[[ Document section, beginning ]]

How Much Pain?
The top article at Rigzone is a repost of a Reuters piece, As Oil Plummets, How Much Pain Still Looms for US Energy Firms:
With nearly a quarter of U.S. energy shares’ value wiped out by oil’s six-month slide, investors are wondering if the sector has taken enough punishment and whether it is time to pile back in ahead of earnings reports later this month.
In her latest post, Oil and the Economy – Where We Are Headed?, Gail Tverberg has qualified her claims of increased inefficiency from the post before:
The low oil prices we are seeing are a symptom of serious problems within the economy – what I have called “increased inefficiency” (really diminishing returns) leading to low wages. … While wages have been stagnating, the cost of oil extraction has been increasing by about ten percent a year …
That makes more sense to me, but I still think that speculation and profit-taking have been playing a role.

[[ Document section, end ]]
[[ Source material, beginning ]]

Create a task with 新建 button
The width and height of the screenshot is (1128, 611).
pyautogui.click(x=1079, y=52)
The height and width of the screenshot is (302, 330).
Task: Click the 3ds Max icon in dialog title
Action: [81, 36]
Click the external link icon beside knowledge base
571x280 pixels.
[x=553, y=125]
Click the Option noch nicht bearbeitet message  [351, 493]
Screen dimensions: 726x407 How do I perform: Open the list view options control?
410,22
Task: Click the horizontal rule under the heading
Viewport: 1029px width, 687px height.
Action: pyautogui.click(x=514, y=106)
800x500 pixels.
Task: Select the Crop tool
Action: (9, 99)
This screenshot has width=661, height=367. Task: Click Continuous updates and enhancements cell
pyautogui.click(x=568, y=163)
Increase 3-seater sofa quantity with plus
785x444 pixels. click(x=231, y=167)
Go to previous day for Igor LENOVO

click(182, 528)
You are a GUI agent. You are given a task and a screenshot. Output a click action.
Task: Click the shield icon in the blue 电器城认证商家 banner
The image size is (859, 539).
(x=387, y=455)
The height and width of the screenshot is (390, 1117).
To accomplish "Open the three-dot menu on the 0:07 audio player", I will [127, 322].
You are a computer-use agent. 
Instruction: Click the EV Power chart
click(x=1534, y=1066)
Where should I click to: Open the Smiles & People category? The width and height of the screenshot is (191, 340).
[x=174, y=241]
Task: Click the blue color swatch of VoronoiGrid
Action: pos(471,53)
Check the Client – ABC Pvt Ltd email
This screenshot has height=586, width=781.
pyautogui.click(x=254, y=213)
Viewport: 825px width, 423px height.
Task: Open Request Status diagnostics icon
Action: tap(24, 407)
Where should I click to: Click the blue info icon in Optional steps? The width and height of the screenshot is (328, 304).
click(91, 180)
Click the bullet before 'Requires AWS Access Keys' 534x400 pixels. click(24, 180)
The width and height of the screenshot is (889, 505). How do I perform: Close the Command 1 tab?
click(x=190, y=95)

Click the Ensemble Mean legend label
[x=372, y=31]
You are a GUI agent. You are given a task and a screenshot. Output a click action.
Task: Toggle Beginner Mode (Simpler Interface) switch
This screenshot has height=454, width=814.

[[ Source material, end ]]

## Description of the task:
In the "How Much Pain?" post, what share of U.S. energy shares' value is said to have been wiped out by oil's six-month slide?

## Response to this task:
Nearly a quarter.